**What you have to do**
Write each entry down again precisely, skipping nothing.

**Exercise input**
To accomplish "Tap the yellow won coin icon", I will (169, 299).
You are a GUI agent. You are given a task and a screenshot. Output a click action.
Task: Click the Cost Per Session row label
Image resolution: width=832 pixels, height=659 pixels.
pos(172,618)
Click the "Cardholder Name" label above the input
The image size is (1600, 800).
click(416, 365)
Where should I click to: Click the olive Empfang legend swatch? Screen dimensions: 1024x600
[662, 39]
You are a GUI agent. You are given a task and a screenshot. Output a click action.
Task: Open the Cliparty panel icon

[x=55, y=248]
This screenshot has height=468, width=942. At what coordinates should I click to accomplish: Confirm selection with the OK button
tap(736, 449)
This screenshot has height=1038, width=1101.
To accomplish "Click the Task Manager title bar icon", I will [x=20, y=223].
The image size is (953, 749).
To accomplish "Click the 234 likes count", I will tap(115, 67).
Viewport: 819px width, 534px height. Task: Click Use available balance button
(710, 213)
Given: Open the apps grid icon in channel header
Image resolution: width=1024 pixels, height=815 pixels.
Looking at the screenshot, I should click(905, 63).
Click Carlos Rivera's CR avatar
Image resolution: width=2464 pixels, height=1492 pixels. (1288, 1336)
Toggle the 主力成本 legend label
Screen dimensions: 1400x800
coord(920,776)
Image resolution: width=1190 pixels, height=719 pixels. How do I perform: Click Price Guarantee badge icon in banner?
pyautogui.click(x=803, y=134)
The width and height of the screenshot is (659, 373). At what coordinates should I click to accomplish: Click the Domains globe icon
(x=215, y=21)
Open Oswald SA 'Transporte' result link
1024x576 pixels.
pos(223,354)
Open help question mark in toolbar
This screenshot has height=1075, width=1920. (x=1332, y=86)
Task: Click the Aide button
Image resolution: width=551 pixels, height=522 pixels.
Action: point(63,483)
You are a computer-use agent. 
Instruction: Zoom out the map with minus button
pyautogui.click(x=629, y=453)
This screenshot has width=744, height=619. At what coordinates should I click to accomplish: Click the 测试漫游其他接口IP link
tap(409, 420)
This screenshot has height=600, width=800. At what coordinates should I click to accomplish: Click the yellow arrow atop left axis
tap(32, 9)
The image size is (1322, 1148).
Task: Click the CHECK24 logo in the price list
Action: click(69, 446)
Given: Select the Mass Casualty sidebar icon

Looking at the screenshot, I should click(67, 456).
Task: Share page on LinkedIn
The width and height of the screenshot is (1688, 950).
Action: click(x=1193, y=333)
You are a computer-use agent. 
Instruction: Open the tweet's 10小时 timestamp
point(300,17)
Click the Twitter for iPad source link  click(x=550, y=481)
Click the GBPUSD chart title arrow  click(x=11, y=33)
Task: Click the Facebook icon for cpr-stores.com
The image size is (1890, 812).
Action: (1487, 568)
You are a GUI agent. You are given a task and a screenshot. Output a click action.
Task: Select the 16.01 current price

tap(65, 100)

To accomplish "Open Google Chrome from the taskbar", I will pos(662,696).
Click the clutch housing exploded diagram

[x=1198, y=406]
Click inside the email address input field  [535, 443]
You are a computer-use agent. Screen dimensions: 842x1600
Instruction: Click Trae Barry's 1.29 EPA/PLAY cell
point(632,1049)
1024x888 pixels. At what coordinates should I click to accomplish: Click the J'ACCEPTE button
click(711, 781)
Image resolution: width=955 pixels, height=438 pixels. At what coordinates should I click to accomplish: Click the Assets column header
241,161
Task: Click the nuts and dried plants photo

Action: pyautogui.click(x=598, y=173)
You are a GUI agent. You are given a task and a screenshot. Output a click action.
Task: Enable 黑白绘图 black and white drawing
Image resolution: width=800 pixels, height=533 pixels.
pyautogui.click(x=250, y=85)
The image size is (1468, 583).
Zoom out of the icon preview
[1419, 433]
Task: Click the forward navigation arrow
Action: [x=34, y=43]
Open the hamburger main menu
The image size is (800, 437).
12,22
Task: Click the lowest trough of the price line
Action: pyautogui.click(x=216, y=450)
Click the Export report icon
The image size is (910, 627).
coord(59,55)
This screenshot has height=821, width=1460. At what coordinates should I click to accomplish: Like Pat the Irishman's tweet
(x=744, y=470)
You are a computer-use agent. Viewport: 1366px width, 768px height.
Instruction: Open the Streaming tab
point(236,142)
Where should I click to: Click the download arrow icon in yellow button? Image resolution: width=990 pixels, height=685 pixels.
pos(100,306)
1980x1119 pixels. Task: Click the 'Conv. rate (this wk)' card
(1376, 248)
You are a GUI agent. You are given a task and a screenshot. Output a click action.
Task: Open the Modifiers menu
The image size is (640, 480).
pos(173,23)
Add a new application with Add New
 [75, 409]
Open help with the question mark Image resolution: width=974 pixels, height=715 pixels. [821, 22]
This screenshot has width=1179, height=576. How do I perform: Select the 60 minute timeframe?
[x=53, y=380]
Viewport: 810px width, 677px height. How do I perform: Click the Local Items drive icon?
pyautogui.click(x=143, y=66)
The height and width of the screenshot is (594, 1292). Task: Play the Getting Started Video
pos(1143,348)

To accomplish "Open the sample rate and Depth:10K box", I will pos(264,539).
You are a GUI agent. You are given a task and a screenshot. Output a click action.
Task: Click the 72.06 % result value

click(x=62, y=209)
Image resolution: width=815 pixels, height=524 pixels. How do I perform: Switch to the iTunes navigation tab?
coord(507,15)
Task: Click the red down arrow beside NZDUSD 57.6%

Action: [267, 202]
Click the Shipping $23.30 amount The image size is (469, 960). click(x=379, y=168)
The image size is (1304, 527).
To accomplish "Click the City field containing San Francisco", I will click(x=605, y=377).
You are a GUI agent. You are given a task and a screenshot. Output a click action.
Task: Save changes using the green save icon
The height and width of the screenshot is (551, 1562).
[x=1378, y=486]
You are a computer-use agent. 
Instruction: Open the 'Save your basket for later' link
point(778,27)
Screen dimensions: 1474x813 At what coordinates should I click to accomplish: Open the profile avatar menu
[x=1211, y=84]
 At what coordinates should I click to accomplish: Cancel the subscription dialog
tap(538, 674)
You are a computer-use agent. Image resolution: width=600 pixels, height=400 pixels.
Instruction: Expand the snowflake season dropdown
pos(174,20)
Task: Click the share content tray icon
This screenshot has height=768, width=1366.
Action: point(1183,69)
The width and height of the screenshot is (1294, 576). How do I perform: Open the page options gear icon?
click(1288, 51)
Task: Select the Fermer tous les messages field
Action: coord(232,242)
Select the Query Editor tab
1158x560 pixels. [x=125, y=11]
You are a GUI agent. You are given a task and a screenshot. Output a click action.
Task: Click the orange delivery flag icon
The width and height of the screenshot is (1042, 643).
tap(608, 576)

**Task solution**
To accomplish "Tap the yellow won coin icon", I will (169, 299).
You are a GUI agent. You are given a task and a screenshot. Output a click action.
Task: Click the Cost Per Session row label
Image resolution: width=832 pixels, height=659 pixels.
pos(172,618)
Click the "Cardholder Name" label above the input
The image size is (1600, 800).
click(416, 365)
Where should I click to: Click the olive Empfang legend swatch? Screen dimensions: 1024x600
[662, 39]
You are a GUI agent. You are given a task and a screenshot. Output a click action.
Task: Open the Cliparty panel icon

[x=55, y=248]
This screenshot has height=468, width=942. At what coordinates should I click to accomplish: Confirm selection with the OK button
tap(736, 449)
This screenshot has height=1038, width=1101.
To accomplish "Click the Task Manager title bar icon", I will [x=20, y=223].
The image size is (953, 749).
To accomplish "Click the 234 likes count", I will tap(115, 67).
Viewport: 819px width, 534px height. Task: Click Use available balance button
(710, 213)
Given: Open the apps grid icon in channel header
Image resolution: width=1024 pixels, height=815 pixels.
Looking at the screenshot, I should click(905, 63).
Click Carlos Rivera's CR avatar
Image resolution: width=2464 pixels, height=1492 pixels. (1288, 1336)
Toggle the 主力成本 legend label
Screen dimensions: 1400x800
coord(920,776)
Image resolution: width=1190 pixels, height=719 pixels. How do I perform: Click Price Guarantee badge icon in banner?
pyautogui.click(x=803, y=134)
The width and height of the screenshot is (659, 373). At what coordinates should I click to accomplish: Click the Domains globe icon
(x=215, y=21)
Open Oswald SA 'Transporte' result link
1024x576 pixels.
pos(223,354)
Open help question mark in toolbar
This screenshot has height=1075, width=1920. (x=1332, y=86)
Task: Click the Aide button
Image resolution: width=551 pixels, height=522 pixels.
Action: point(63,483)
You are a computer-use agent. 
Instruction: Zoom out the map with minus button
pyautogui.click(x=629, y=453)
This screenshot has width=744, height=619. At what coordinates should I click to accomplish: Click the 测试漫游其他接口IP link
tap(409, 420)
This screenshot has height=600, width=800. At what coordinates should I click to accomplish: Click the yellow arrow atop left axis
tap(32, 9)
The image size is (1322, 1148).
Task: Click the CHECK24 logo in the price list
Action: click(69, 446)
Given: Select the Mass Casualty sidebar icon

Looking at the screenshot, I should click(67, 456).
Task: Share page on LinkedIn
The width and height of the screenshot is (1688, 950).
Action: click(x=1193, y=333)
You are a computer-use agent. 
Instruction: Open the tweet's 10小时 timestamp
point(300,17)
Click the Twitter for iPad source link  click(x=550, y=481)
Click the GBPUSD chart title arrow  click(x=11, y=33)
Task: Click the Facebook icon for cpr-stores.com
The image size is (1890, 812).
Action: (1487, 568)
You are a GUI agent. You are given a task and a screenshot. Output a click action.
Task: Select the 16.01 current price

tap(65, 100)

To accomplish "Open Google Chrome from the taskbar", I will pos(662,696).
Click the clutch housing exploded diagram

[x=1198, y=406]
Click inside the email address input field  [535, 443]
You are a computer-use agent. Screen dimensions: 842x1600
Instruction: Click Trae Barry's 1.29 EPA/PLAY cell
point(632,1049)
1024x888 pixels. At what coordinates should I click to accomplish: Click the J'ACCEPTE button
click(711, 781)
Image resolution: width=955 pixels, height=438 pixels. At what coordinates should I click to accomplish: Click the Assets column header
241,161
Task: Click the nuts and dried plants photo

Action: pyautogui.click(x=598, y=173)
You are a GUI agent. You are given a task and a screenshot. Output a click action.
Task: Enable 黑白绘图 black and white drawing
Image resolution: width=800 pixels, height=533 pixels.
pyautogui.click(x=250, y=85)
The image size is (1468, 583).
Zoom out of the icon preview
[1419, 433]
Task: Click the forward navigation arrow
Action: [x=34, y=43]
Open the hamburger main menu
The image size is (800, 437).
12,22
Task: Click the lowest trough of the price line
Action: pyautogui.click(x=216, y=450)
Click the Export report icon
The image size is (910, 627).
coord(59,55)
This screenshot has height=821, width=1460. At what coordinates should I click to accomplish: Like Pat the Irishman's tweet
(x=744, y=470)
You are a computer-use agent. Viewport: 1366px width, 768px height.
Instruction: Open the Streaming tab
point(236,142)
Where should I click to: Click the download arrow icon in yellow button? Image resolution: width=990 pixels, height=685 pixels.
pos(100,306)
1980x1119 pixels. Task: Click the 'Conv. rate (this wk)' card
(1376, 248)
You are a GUI agent. You are given a task and a screenshot. Output a click action.
Task: Open the Modifiers menu
The image size is (640, 480).
pos(173,23)
Add a new application with Add New
 [75, 409]
Open help with the question mark Image resolution: width=974 pixels, height=715 pixels. [821, 22]
This screenshot has width=1179, height=576. How do I perform: Select the 60 minute timeframe?
[x=53, y=380]
Viewport: 810px width, 677px height. How do I perform: Click the Local Items drive icon?
pyautogui.click(x=143, y=66)
The height and width of the screenshot is (594, 1292). Task: Play the Getting Started Video
pos(1143,348)

To accomplish "Open the sample rate and Depth:10K box", I will pos(264,539).
You are a GUI agent. You are given a task and a screenshot. Output a click action.
Task: Click the 72.06 % result value

click(x=62, y=209)
Image resolution: width=815 pixels, height=524 pixels. How do I perform: Switch to the iTunes navigation tab?
coord(507,15)
Task: Click the red down arrow beside NZDUSD 57.6%

Action: [267, 202]
Click the Shipping $23.30 amount The image size is (469, 960). click(x=379, y=168)
The image size is (1304, 527).
To accomplish "Click the City field containing San Francisco", I will click(x=605, y=377).
You are a GUI agent. You are given a task and a screenshot. Output a click action.
Task: Save changes using the green save icon
The height and width of the screenshot is (551, 1562).
[x=1378, y=486]
You are a computer-use agent. 
Instruction: Open the 'Save your basket for later' link
point(778,27)
Screen dimensions: 1474x813 At what coordinates should I click to accomplish: Open the profile avatar menu
[x=1211, y=84]
 At what coordinates should I click to accomplish: Cancel the subscription dialog
tap(538, 674)
You are a computer-use agent. Image resolution: width=600 pixels, height=400 pixels.
Instruction: Expand the snowflake season dropdown
pos(174,20)
Task: Click the share content tray icon
This screenshot has height=768, width=1366.
Action: point(1183,69)
The width and height of the screenshot is (1294, 576). How do I perform: Open the page options gear icon?
click(1288, 51)
Task: Select the Fermer tous les messages field
Action: coord(232,242)
Select the Query Editor tab
1158x560 pixels. [x=125, y=11]
You are a GUI agent. You are given a task and a screenshot. Output a click action.
Task: Click the orange delivery flag icon
The width and height of the screenshot is (1042, 643).
tap(608, 576)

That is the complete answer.